▸ Exercise directions
In the entries below, every line that contains "computer" must be located and copied.

——————————

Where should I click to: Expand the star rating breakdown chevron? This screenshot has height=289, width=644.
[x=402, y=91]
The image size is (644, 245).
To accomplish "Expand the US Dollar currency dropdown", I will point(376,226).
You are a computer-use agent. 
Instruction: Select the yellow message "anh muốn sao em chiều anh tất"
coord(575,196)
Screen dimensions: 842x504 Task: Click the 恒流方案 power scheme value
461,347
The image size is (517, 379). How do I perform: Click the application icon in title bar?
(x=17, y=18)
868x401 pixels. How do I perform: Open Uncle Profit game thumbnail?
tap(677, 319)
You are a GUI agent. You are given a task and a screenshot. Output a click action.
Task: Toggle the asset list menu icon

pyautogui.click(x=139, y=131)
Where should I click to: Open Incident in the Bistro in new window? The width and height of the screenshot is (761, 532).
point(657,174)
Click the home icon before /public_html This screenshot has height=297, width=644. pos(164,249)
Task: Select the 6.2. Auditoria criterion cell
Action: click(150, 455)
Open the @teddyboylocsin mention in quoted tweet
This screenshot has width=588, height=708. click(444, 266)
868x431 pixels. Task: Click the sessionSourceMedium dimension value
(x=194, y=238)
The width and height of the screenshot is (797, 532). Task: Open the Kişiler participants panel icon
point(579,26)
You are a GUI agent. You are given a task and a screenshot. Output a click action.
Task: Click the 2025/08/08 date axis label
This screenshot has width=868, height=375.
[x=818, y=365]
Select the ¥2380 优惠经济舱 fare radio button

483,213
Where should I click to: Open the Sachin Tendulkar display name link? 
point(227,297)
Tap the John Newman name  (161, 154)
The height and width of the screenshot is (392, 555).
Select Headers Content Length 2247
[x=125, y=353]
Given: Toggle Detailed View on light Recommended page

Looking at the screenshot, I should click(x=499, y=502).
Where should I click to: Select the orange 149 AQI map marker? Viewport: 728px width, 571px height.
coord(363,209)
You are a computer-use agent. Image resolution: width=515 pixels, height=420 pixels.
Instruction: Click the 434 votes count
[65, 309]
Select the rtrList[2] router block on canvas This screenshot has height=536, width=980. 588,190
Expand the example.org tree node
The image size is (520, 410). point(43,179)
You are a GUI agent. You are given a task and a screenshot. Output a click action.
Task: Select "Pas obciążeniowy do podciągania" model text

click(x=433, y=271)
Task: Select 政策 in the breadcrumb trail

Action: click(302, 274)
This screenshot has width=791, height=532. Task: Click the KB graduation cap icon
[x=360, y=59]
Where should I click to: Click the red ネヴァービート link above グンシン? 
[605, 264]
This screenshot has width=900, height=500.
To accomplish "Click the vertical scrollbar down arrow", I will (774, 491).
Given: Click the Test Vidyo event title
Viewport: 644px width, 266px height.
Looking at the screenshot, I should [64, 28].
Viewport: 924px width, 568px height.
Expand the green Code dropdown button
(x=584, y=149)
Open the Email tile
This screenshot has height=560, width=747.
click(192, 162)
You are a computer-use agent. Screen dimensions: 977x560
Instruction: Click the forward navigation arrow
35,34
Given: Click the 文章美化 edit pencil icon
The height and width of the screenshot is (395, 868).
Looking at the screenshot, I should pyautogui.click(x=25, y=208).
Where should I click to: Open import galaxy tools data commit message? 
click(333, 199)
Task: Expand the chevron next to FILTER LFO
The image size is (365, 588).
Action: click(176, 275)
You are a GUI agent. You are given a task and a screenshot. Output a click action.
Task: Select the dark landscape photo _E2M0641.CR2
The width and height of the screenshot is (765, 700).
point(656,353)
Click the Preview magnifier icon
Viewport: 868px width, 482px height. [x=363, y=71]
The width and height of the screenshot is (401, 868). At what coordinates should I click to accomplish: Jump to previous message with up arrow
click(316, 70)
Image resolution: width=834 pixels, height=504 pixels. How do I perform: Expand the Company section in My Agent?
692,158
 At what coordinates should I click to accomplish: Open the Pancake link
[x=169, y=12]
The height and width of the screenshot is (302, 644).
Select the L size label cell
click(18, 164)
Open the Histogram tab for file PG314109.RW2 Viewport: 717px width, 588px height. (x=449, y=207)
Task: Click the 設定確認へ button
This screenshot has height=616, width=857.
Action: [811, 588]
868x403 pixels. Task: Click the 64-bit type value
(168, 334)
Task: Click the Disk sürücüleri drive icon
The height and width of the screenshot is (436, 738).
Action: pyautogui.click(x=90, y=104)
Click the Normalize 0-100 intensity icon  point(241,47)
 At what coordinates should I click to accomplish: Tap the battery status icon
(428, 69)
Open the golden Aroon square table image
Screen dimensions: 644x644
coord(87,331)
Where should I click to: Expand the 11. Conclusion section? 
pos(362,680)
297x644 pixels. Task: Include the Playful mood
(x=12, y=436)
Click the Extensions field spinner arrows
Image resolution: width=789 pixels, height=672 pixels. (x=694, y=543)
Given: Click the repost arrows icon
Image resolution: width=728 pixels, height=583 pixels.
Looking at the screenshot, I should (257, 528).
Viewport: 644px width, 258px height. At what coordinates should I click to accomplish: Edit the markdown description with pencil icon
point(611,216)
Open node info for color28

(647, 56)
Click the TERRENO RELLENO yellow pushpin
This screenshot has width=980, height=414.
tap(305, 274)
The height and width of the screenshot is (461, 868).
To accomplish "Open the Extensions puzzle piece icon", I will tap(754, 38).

——————————

▸ Solved exercise
You are a computer-use agent. 
You are a computer-use agent. Image resolution: width=515 pixels, height=420 pixels.
You are a computer-use agent. Screen dimensions: 977x560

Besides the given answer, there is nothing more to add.